The Secret Gift of Ritual (When life doesn’t go as planned)

Share This Post

For many of us, change is difficult. Whether it is anticipated or unexpected, chosen or beyond our control, change challenges us on many levels. It can disrupt our sense of identity, disturb the routine of our life, and rattle our beliefs about our world. In general, our modern culture doesn’t guide us through significant change very well. 

While there are certain rites of passage which are recognised and ritualised, such a weddings, graduations, and funerals, there are many other changes that happen in life that do not receive such symbolic attention. Experiences like terminating a pregnancy, having a child start school, retiring from work, undergoing surgery, or ending a relationship are all events which pull us into archetypal terrain and have the potential to create profound change, both internally and externally.


When events like this are not acknowledged by our society as significant, we can be left alone with confusing, overwhelming emotions or a strange sense of disconnect and lack of meaning.
Therapeutic ritual steps into this gap.


Traditional cultures have long understood of the healing capacity of ritual, and as Soul Centred Psychotherapists, we recognise the value in working therapeutically in this way. The nature of this work is to directly engage with the unconscious mind, using it’s kind of language… symbol, metaphor, enactment.
Prior to any ritual work, a Soul Centred Psychotherapist will work intensively with an individual to understand their intentions and plan the process in detail. When constructing a ritual, consideration is given to the setting, time of day/month, people to be invited, symbolic objects to be included or actions to be performed, words to be spoken … all in service to the 3 phases of ritual.

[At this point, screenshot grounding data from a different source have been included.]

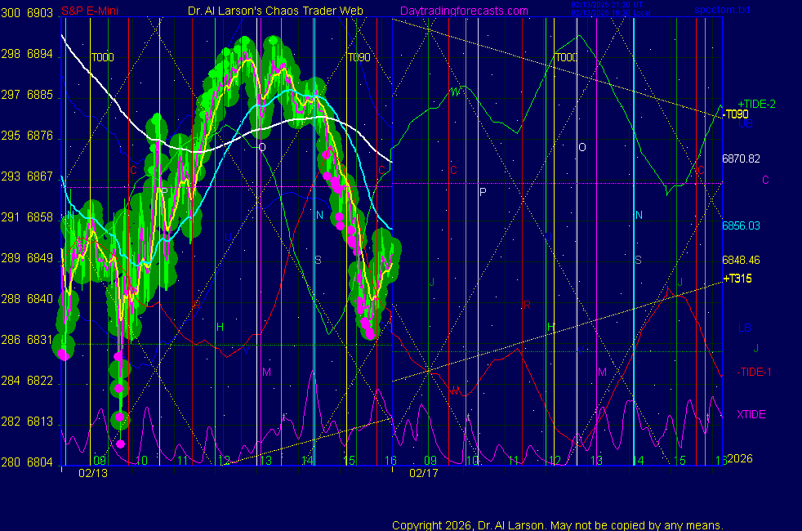Click the blue LB label on the right
The height and width of the screenshot is (531, 802).
pyautogui.click(x=745, y=328)
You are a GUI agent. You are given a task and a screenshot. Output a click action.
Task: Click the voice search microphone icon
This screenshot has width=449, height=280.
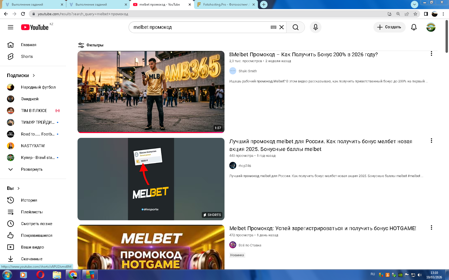(x=315, y=27)
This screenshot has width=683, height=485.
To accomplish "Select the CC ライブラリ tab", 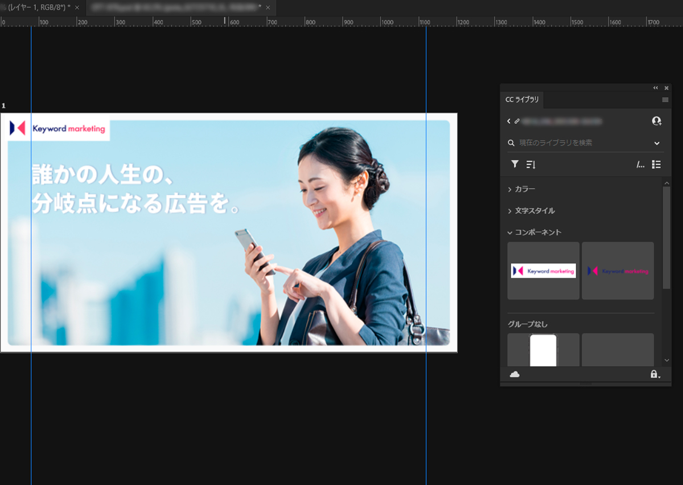I will click(522, 100).
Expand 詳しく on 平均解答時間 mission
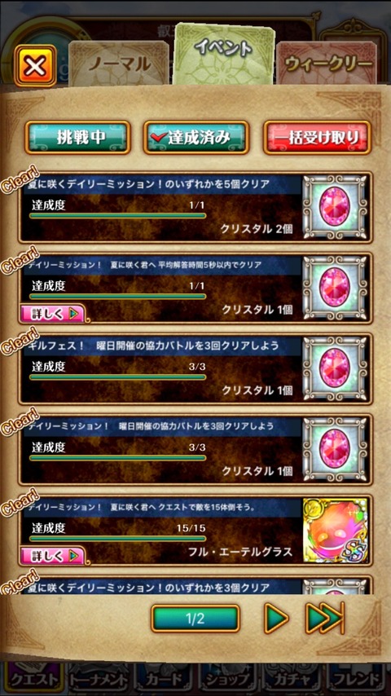The width and height of the screenshot is (391, 696). (x=51, y=314)
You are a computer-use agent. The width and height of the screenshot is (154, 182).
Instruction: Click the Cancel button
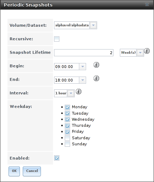32,171
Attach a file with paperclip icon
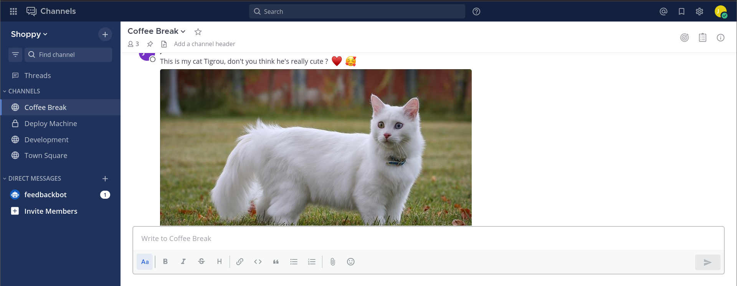The width and height of the screenshot is (737, 286). [333, 262]
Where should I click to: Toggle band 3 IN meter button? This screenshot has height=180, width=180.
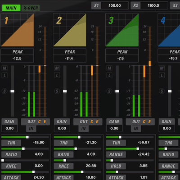[136, 129]
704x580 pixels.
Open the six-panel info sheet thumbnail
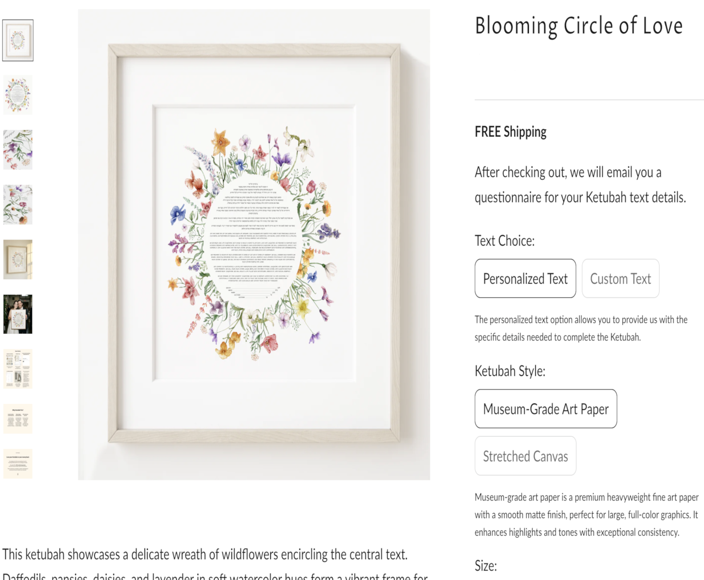[18, 369]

  1. The Releasing: Acknowledging the circumstances that have been up until this point. eg. the closeness of a child at home before beginning school, the commitment within a marriage, the negative experience of an abusive parent.

  2. The Crossing: In combination with an external enactment, (eg. burning the old/taking up the new, creating through song, dance or art, moving deliberately from one place to another within the space, burying an object in the ground … the possibilities are endless), The Crossing is an inner experience, where movement occurs from one internal state to another. It is a profound moment of internal transition, where what has been is no more, and a new possibility becomes truly available. We use the metaphor of a structure, imagine a tower of Lego pieces… The Crossing is the moment in ritual where the tower is metaphorically pulled apart and thrown into the air. A participant can often feel strong feelings as they cross the threshold of one state of being into another.

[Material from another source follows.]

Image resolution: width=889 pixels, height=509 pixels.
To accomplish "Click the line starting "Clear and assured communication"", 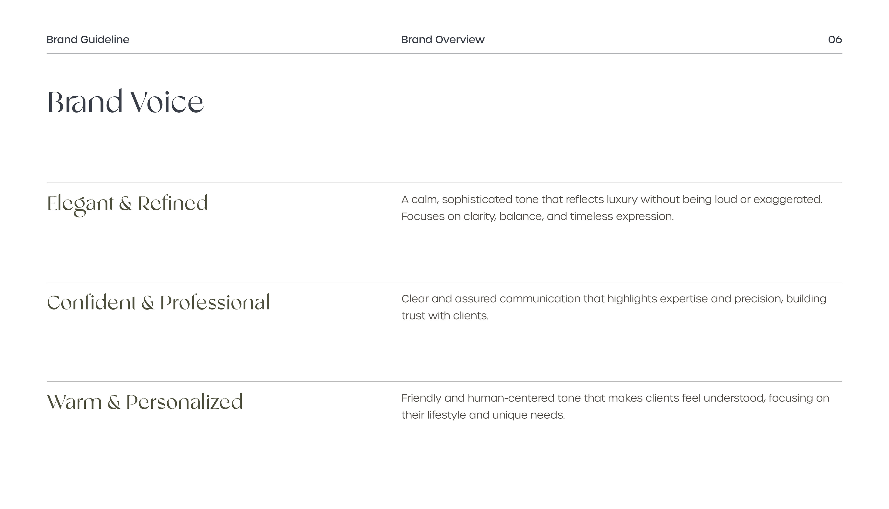I will pyautogui.click(x=614, y=299).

  3. The Return: This is the point at which the pieces of the tower can land in the new, desired form. There is a symbolic taking up of the new sense of self achieved by, for instance, reciting some pre planned words, putting on a significant piece of jewellery or item of clothing, receiving affirming words spoken by other people present … again, the possibilities are endless.

    Carried out in this way, held and supported by an experienced Soul Centred Psychotherapist, ritual is an intense, experiential process which moves between the personal and archetypal, recreating and transforming how a person experiences themselves and the world.

    For many people, this process opens their eyes to a way of being with themselves on a daily basis. Ritual work can be brought into everyday life to help engage the challenges that present themselves, just from being alive in this world.

    On whatever level we utilise it, ritual invites us to enter the archaic, magical realms of experience in an embodied way … a way where we are absorbed in a focus which excludes other, older frames of reference … a way which opens the door to true internal transformation.